• _WHAT YOU WILL DO_: Reproduce each of the following lines verbatim, omitting the pictures.

::: INPUT :::

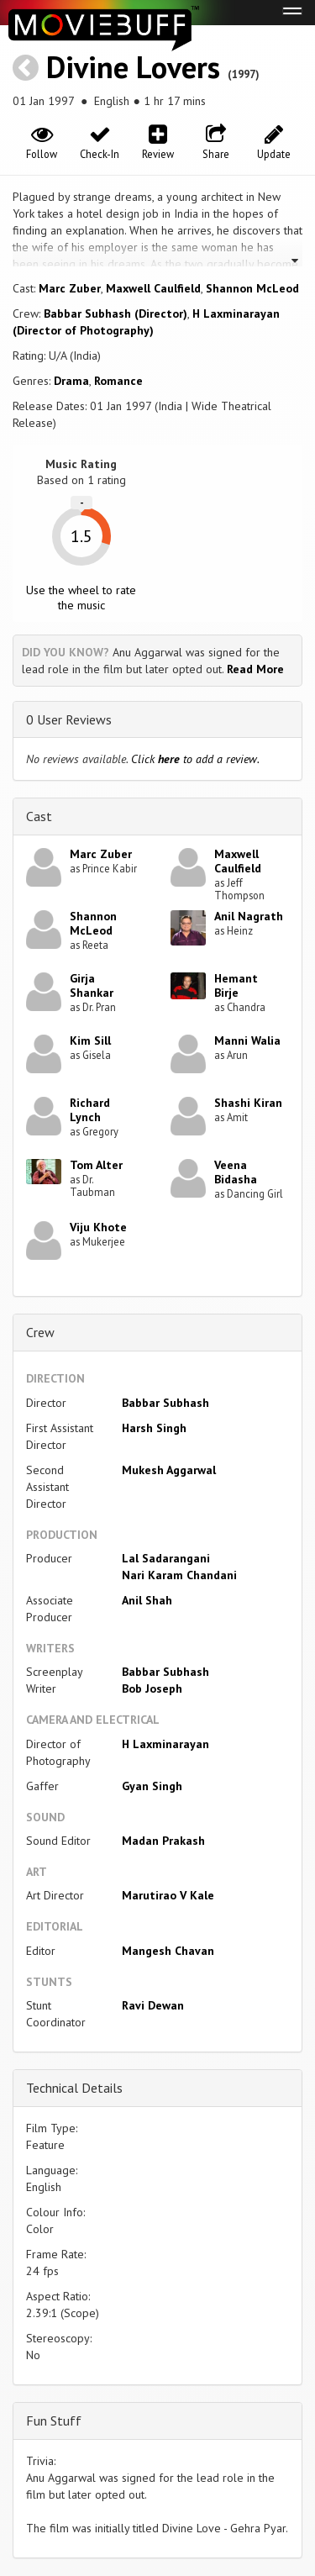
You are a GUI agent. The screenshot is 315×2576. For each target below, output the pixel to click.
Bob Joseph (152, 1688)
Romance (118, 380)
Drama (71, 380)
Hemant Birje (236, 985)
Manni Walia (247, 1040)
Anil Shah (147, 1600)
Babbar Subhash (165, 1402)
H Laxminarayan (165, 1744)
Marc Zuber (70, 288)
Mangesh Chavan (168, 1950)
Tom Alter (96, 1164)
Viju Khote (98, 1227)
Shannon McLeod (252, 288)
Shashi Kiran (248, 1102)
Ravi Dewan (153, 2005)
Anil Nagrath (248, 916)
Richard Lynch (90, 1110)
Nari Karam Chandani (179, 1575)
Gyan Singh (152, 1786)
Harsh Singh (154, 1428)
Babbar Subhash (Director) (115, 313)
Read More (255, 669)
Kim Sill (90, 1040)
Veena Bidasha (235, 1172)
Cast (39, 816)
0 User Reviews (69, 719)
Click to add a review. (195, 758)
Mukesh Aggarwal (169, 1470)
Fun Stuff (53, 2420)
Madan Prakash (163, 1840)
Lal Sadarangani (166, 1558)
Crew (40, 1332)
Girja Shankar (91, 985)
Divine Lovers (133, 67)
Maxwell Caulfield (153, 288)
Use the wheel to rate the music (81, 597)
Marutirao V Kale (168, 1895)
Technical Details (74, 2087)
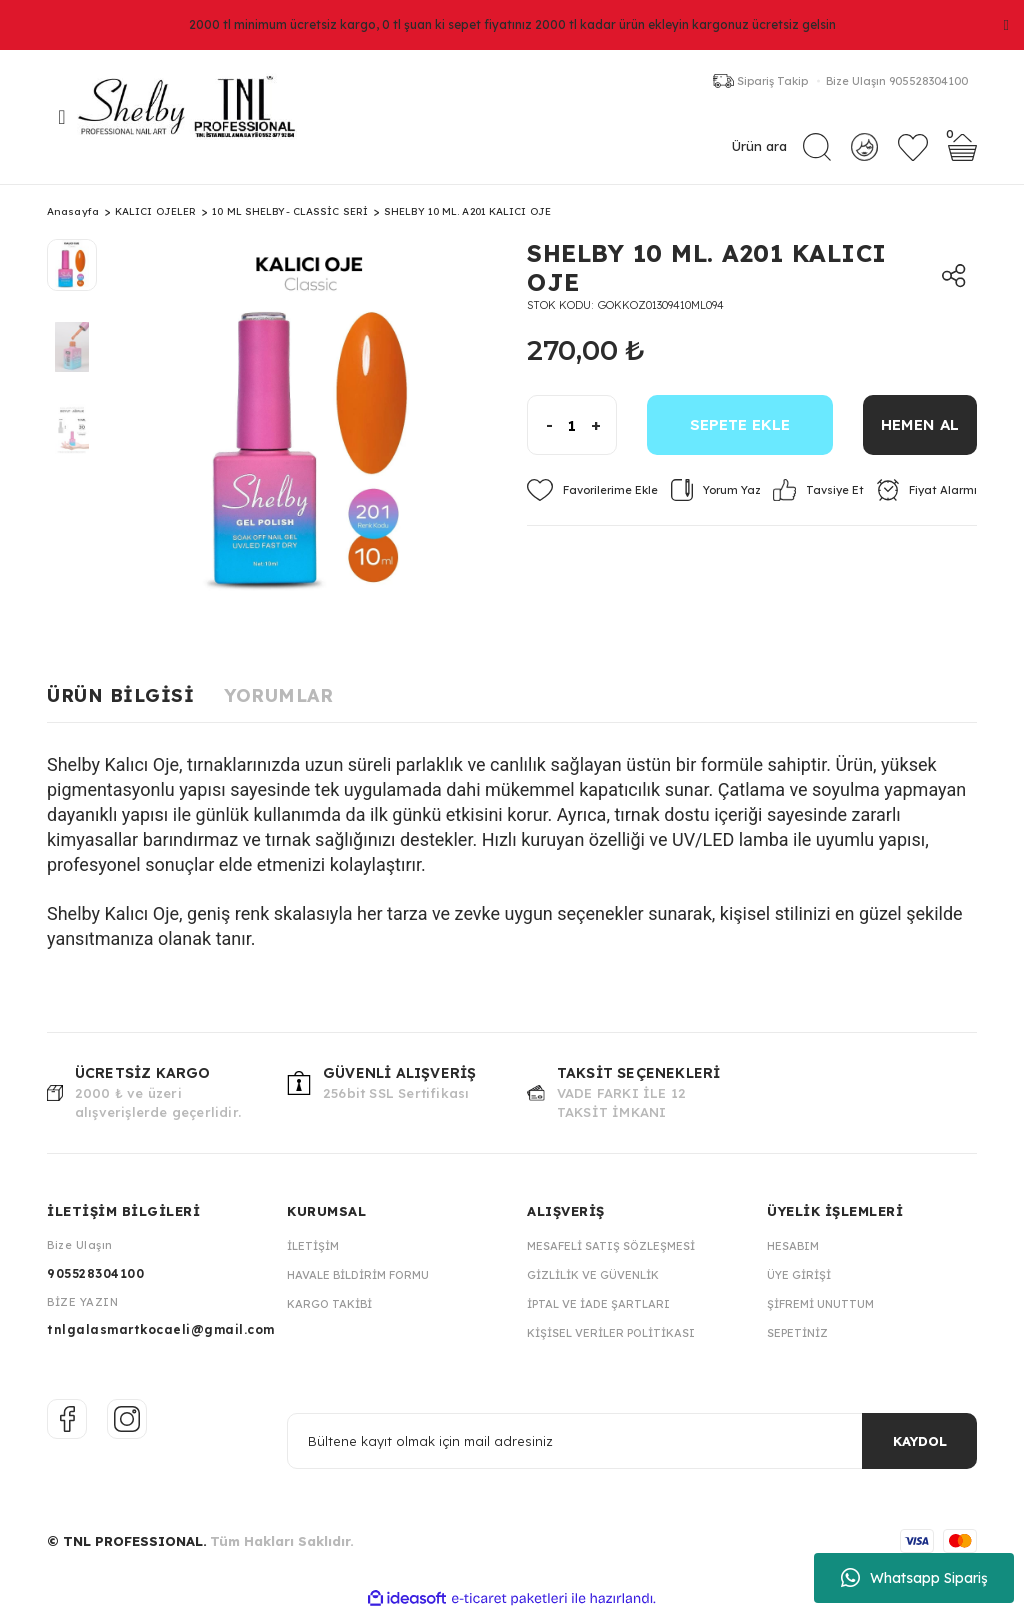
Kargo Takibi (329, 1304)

:::

• _RESULT FOR THIS TASK_:
You are a GUI agent. The screenshot is 315×2576. For each target below, output the pixel to click.
Bob Joseph (152, 1688)
Romance (118, 380)
Drama (71, 380)
Hemant Birje (236, 985)
Manni Walia (247, 1040)
Anil Shah (147, 1600)
Babbar Subhash (165, 1402)
H Laxminarayan (165, 1744)
Marc Zuber (70, 288)
Mangesh Chavan (168, 1950)
Tom Alter (96, 1164)
Viju Khote (98, 1227)
Shannon McLeod (252, 288)
Shashi Kiran (248, 1102)
Ravi Dewan (153, 2005)
Anil Nagrath (248, 916)
Richard Lynch (90, 1110)
Nari Karam Chandani (179, 1575)
Gyan Singh (152, 1786)
Harsh Singh (154, 1428)
Babbar Subhash (Director) (115, 313)
Read More (255, 669)
Kim Sill (90, 1040)
Veena Bidasha (235, 1172)
Cast (39, 816)
0 User Reviews (69, 719)
Click to add a review. (195, 758)
Mukesh Aggarwal (169, 1470)
Fun Stuff (53, 2420)
Madan Prakash (163, 1840)
Lal Sadarangani (166, 1558)
Crew (40, 1332)
Girja Shankar (91, 985)
Divine Lovers (133, 67)
Maxwell Caulfield (153, 288)
Use the wheel to rate the music (81, 597)
Marutirao V Kale (168, 1895)
Technical Details (74, 2087)
Kargo Takibi (329, 1304)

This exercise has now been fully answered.